**Task brief:** Find the line containing "Task: Follow the", then print it and each following line through the end of the records, exactly and with nothing added; leave out any pictures.

**Supplied records:**
◆ ◆ ◆
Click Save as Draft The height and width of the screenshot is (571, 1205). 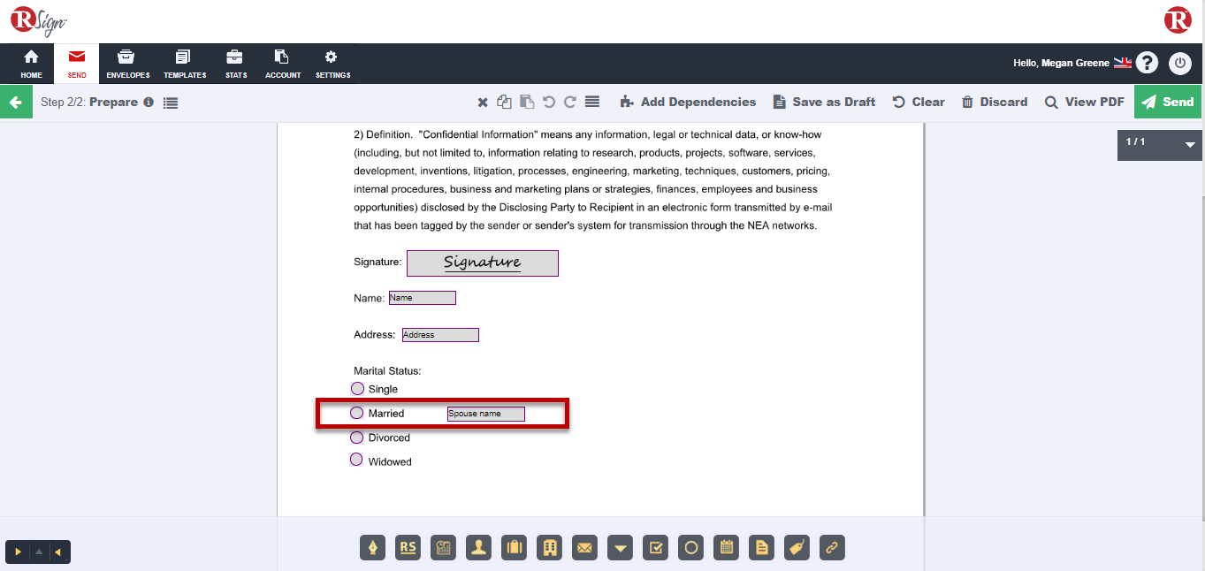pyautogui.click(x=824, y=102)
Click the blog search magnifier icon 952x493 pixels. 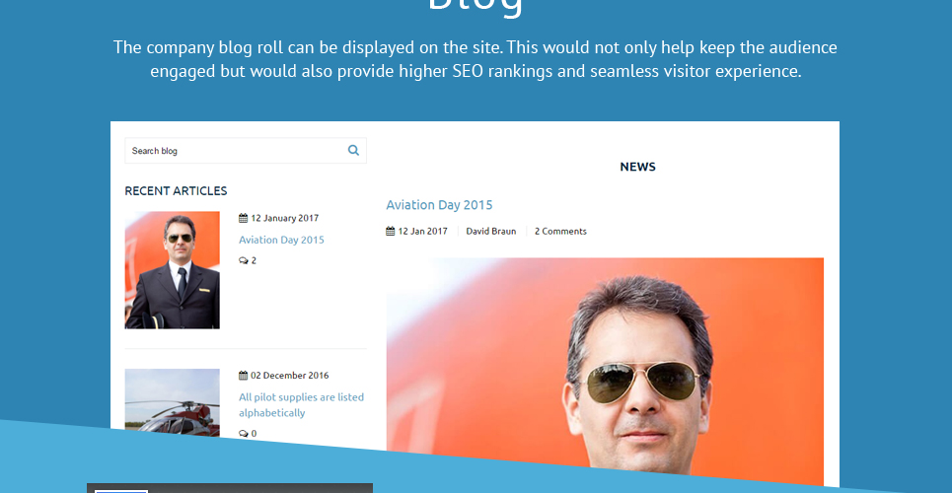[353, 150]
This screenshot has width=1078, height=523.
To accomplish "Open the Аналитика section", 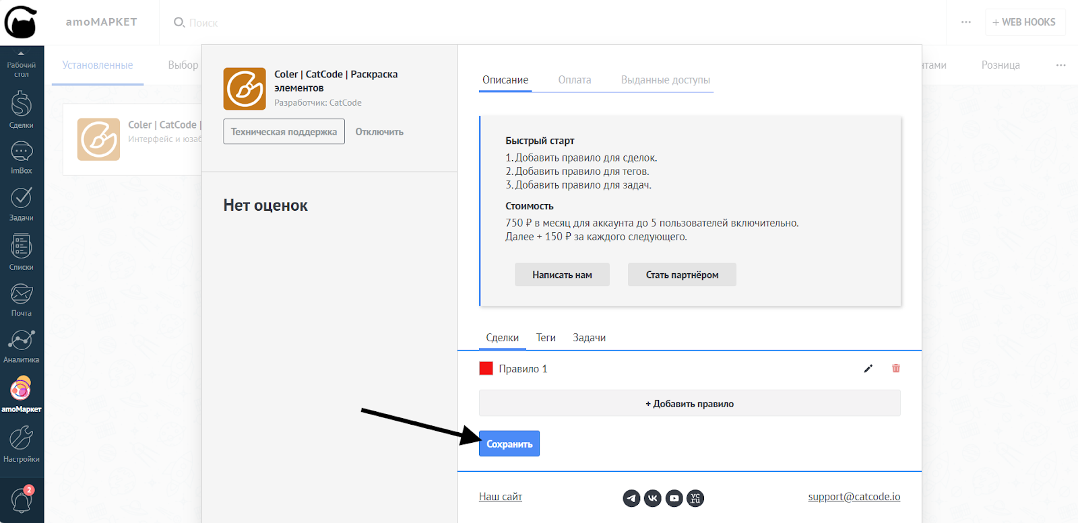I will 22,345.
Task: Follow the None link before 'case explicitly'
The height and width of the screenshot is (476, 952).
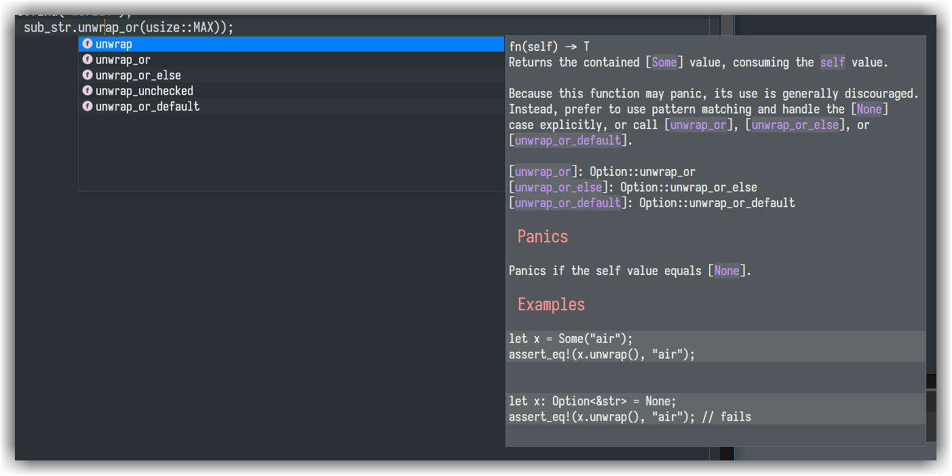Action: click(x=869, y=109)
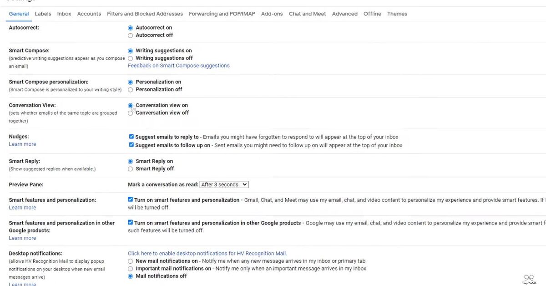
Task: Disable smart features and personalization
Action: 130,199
◆ ◆ ◆
**Worked solution:**
Task: Follow the None link before 'case explicitly'
The height and width of the screenshot is (476, 952).
Action: click(x=869, y=109)
Task: Disable smart features and personalization
Action: 130,199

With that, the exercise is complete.